RG 242 is home to records appropriated during or after World War II, but the National Archives holds seized documents from as far back as the mid-19th century within its collection of Confederate Records. Not to mention the Philippine Insurrection Records from just around the turn of the century, or the much smaller collection of captured German records from the First World War that have also wound up in the stacks at the National Archives.
It should be noted that the vast majority of the records that compose RG 242 are now microfilmed copies of the originals, which have been returned to their respective nations of origin. However, I do not believe that their nature as duplicates detracts from the stories behind these records. The return of the documents to their homelands is just one more arc in the stories I plan to explore within these documents that unwittingly have found a second home at the National Archives.
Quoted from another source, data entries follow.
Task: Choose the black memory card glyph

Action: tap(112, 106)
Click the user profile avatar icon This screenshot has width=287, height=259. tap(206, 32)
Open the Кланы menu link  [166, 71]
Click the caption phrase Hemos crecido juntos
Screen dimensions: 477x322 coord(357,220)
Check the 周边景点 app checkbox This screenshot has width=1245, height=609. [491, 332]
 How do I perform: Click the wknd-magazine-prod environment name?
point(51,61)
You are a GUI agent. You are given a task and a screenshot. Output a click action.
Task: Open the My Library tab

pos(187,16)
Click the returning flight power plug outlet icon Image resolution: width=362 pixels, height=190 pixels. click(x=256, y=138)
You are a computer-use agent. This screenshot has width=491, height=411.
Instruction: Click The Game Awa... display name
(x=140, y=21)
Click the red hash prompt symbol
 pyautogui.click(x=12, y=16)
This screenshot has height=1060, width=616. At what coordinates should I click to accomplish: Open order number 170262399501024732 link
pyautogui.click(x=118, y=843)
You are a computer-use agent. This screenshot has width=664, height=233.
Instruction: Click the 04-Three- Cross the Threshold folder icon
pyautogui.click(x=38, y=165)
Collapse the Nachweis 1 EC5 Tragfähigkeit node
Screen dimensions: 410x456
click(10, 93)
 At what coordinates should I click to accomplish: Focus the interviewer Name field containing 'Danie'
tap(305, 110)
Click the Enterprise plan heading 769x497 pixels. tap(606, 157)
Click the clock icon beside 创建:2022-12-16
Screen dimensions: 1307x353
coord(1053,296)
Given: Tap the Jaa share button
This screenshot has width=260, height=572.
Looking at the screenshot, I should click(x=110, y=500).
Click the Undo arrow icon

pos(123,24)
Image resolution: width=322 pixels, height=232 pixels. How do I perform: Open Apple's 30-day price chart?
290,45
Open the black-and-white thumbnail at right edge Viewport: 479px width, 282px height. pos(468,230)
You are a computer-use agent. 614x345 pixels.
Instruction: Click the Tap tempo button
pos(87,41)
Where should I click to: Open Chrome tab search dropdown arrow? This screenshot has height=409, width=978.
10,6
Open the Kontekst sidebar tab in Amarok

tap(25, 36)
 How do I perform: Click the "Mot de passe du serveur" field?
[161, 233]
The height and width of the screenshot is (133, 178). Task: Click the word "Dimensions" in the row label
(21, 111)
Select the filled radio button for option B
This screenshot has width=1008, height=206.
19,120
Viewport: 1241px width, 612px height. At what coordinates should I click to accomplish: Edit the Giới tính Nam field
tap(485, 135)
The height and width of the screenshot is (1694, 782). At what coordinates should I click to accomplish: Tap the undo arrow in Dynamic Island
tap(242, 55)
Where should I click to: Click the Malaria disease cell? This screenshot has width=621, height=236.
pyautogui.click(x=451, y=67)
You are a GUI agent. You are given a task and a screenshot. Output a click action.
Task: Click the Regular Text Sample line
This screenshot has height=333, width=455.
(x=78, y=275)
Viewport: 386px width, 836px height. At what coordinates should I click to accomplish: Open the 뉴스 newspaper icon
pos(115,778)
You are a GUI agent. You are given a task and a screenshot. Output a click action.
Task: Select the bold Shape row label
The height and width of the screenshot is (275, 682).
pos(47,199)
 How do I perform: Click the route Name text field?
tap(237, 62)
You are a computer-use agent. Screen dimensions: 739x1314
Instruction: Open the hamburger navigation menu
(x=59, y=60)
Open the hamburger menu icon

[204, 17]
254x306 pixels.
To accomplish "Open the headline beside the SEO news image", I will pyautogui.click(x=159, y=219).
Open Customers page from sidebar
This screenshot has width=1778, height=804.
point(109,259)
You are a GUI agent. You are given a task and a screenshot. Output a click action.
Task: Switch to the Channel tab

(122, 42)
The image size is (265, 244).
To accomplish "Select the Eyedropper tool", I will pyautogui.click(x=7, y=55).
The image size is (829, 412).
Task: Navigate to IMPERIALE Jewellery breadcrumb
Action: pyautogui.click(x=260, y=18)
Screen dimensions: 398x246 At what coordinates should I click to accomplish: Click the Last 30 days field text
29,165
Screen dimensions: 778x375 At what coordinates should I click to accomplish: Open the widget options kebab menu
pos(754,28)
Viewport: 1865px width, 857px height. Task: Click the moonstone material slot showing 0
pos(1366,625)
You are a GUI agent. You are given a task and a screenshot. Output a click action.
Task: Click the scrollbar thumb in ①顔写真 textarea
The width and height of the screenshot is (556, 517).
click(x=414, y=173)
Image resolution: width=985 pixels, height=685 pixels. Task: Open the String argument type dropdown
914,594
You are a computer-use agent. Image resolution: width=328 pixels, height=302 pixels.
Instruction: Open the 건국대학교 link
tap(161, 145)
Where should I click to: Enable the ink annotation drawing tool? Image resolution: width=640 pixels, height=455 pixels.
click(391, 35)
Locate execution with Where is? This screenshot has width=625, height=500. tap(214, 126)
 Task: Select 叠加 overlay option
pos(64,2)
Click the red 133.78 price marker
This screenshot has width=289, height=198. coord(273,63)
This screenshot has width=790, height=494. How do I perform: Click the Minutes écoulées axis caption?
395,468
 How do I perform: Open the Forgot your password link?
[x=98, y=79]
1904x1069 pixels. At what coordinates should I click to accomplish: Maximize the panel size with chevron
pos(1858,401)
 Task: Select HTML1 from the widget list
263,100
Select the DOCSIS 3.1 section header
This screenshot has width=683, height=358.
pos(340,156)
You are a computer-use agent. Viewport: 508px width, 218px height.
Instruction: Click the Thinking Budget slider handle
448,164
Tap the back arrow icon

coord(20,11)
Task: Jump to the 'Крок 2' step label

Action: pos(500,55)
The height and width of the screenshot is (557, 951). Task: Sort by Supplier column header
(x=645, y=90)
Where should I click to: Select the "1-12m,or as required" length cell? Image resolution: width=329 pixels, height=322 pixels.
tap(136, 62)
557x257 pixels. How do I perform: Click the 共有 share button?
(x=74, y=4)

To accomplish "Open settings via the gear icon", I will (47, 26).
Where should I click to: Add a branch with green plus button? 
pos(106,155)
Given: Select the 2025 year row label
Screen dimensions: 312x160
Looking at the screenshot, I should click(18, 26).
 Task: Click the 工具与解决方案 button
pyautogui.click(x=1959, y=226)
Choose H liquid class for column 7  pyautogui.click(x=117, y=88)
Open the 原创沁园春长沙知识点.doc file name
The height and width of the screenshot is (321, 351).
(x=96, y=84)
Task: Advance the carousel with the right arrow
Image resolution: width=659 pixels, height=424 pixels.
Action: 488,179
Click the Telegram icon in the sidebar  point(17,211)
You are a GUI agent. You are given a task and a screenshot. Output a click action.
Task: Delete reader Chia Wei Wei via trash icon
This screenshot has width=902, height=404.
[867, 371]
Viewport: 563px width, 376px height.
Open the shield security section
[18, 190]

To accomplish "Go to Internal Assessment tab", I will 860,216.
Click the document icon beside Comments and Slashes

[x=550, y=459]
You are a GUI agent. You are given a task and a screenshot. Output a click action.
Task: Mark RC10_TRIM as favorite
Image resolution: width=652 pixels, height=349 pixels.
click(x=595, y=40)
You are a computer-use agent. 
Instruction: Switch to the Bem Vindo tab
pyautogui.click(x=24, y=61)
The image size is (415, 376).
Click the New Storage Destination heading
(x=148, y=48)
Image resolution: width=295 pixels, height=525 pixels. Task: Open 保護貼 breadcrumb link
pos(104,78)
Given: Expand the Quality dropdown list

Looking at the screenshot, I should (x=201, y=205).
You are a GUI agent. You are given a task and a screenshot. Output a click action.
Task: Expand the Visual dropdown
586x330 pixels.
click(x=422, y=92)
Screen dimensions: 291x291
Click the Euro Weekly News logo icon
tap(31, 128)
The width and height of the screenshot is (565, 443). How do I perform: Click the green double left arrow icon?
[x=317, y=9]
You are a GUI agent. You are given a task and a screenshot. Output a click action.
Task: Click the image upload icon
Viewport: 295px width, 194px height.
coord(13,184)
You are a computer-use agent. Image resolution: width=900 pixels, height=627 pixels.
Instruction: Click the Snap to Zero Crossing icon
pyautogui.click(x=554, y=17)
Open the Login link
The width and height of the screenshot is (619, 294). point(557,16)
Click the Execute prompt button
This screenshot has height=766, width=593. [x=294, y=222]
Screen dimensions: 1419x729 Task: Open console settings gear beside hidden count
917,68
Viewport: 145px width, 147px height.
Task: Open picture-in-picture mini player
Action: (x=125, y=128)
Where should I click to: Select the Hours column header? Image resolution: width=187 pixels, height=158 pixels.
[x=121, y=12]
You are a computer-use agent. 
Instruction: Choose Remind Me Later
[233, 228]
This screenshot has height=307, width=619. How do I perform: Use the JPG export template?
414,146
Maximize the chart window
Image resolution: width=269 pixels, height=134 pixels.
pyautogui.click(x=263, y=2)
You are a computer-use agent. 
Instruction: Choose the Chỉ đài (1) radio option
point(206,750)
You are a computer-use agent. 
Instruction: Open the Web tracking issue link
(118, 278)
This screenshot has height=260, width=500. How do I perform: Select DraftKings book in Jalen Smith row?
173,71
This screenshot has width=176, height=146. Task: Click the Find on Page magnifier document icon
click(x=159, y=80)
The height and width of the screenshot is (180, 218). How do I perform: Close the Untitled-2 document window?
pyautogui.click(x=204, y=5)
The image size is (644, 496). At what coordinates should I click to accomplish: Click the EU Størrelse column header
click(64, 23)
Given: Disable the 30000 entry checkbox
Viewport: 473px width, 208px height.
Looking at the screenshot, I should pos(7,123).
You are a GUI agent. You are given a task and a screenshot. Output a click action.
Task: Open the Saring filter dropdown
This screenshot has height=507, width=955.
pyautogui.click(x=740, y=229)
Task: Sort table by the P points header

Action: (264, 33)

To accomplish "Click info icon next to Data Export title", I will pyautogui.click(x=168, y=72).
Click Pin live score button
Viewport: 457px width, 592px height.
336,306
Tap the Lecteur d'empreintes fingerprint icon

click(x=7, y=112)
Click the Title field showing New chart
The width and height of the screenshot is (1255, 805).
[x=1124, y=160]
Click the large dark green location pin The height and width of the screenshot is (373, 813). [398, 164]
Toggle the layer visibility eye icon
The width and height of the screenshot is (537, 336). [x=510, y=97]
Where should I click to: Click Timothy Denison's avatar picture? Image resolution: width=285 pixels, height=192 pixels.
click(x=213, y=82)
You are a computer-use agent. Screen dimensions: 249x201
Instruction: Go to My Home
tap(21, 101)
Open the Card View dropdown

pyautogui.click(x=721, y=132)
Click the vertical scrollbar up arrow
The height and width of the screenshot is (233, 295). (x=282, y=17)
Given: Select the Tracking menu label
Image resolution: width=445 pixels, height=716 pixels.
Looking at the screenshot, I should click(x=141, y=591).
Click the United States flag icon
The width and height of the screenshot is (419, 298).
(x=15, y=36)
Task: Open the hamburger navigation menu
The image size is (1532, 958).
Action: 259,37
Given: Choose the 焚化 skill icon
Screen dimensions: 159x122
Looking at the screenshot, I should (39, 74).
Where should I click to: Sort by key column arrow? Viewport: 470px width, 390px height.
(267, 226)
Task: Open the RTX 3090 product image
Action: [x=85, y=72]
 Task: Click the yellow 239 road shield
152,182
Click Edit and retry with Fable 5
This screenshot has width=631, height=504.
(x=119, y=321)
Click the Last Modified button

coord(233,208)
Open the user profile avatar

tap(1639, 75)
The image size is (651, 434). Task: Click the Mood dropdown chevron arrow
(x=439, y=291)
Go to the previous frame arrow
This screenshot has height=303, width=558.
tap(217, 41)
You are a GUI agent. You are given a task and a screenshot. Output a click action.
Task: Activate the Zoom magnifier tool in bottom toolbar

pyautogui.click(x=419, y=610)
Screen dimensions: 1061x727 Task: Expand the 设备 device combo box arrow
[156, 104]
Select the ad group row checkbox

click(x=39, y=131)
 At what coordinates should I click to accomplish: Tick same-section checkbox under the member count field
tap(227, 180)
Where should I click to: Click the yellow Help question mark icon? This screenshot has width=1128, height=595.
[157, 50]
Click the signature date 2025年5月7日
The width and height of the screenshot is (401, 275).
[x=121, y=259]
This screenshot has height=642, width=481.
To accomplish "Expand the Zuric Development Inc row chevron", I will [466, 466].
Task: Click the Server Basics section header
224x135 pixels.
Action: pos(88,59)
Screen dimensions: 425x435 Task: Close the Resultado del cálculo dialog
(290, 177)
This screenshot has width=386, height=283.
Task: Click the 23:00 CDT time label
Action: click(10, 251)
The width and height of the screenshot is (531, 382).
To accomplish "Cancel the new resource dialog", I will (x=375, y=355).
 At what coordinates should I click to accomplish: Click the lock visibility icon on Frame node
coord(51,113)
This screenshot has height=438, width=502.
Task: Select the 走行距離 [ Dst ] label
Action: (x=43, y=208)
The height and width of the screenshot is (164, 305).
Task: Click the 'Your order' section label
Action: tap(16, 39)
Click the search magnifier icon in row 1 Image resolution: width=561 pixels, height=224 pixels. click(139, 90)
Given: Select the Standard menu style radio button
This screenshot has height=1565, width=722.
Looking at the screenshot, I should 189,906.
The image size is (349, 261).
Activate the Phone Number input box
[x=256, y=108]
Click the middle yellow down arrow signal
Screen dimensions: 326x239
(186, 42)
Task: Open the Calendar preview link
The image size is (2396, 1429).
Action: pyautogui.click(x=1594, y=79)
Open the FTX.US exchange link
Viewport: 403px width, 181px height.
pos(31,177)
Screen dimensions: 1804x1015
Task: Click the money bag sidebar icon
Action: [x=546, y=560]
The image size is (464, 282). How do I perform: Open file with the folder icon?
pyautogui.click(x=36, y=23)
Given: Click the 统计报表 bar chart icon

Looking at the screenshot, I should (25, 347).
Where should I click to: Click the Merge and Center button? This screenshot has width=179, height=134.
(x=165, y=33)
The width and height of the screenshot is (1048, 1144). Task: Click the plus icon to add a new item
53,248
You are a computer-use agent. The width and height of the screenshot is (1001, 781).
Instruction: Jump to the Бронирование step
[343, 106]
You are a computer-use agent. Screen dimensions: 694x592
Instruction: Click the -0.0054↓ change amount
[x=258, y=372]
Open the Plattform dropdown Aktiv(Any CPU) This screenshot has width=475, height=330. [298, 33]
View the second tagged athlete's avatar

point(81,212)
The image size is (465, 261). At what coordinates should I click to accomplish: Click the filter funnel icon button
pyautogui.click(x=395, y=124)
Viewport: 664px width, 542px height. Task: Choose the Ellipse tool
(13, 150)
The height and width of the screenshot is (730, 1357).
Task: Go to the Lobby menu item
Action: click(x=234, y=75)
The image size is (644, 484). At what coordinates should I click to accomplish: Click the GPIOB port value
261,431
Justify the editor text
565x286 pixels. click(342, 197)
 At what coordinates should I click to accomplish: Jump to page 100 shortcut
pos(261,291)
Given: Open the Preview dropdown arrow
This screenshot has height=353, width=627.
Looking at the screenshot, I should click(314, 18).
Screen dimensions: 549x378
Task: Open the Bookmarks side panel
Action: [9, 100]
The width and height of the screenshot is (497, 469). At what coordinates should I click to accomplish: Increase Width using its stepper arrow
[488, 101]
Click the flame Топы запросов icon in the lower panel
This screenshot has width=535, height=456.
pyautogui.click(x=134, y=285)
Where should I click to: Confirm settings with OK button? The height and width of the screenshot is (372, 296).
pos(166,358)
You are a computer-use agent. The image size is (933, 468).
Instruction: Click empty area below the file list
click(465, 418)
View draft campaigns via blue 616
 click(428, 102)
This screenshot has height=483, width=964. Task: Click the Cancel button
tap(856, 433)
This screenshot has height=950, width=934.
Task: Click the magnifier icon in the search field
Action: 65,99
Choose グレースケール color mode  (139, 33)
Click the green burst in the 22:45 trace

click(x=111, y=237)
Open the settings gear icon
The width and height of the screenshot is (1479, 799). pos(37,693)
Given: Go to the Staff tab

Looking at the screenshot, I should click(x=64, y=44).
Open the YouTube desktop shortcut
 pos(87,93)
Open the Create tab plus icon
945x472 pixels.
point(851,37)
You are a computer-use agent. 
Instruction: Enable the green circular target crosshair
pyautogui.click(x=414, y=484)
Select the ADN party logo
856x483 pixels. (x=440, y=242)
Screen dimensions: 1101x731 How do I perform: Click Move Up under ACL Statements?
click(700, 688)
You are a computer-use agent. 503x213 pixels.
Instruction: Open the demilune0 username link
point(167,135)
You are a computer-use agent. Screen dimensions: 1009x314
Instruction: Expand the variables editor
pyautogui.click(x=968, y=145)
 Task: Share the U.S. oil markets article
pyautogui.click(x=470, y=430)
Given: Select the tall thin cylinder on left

Surely a lot of these records ought to be in their county of origin. For example, historians and genealogists will probably seek German records of the 18th Century in Germany–not Washington.
As we mentioned most have been microfilmed and returned to their country of origin.
These records should have copies stored to prevent future changes in history.
If most of these documents are now on microfilm where can we find Them? Are they on line?
Most of the documents we are highlighting in this series are available at the National Archives in College Park, MD on microfilm. They have not yet been digitized.
For further info, see: http://www.archives.gov/research/captured-german-records I authored this page.
I’m looking for documents E-611914-5-6 . Do you know where to locate them today? and what about a microfilm? I know they where registered in Whaddon Hall on 9.17.1953. Thank you
We would need more information on your request. You should send an email to archives2reference@nara.gov with as much information as you have.
Documents filmed at Whaddon Hall became part of NARA microfilm publication T120. The pages requested can possibly be found by referring to our finding aids for those records, which are not online. A2 reference should be able to handle the request.
Documents on Hitler’s succession? That would seem to be a major find wouldn’t it… May I mention that the war ended 80 years ago! And it has not been digitized yet? Suddenly, a thousand questions just popped up in my mind!!! My question: I have been, for a long time, looking for details about the 1944 or 45 Hungarian Gold train, do you have anything on that? A few, or many US Military personnel were looking for souvenirs apparently.
Oh, and if possible, Hitler’s succession, anytime soon? : ) A very interesting paper, thank you.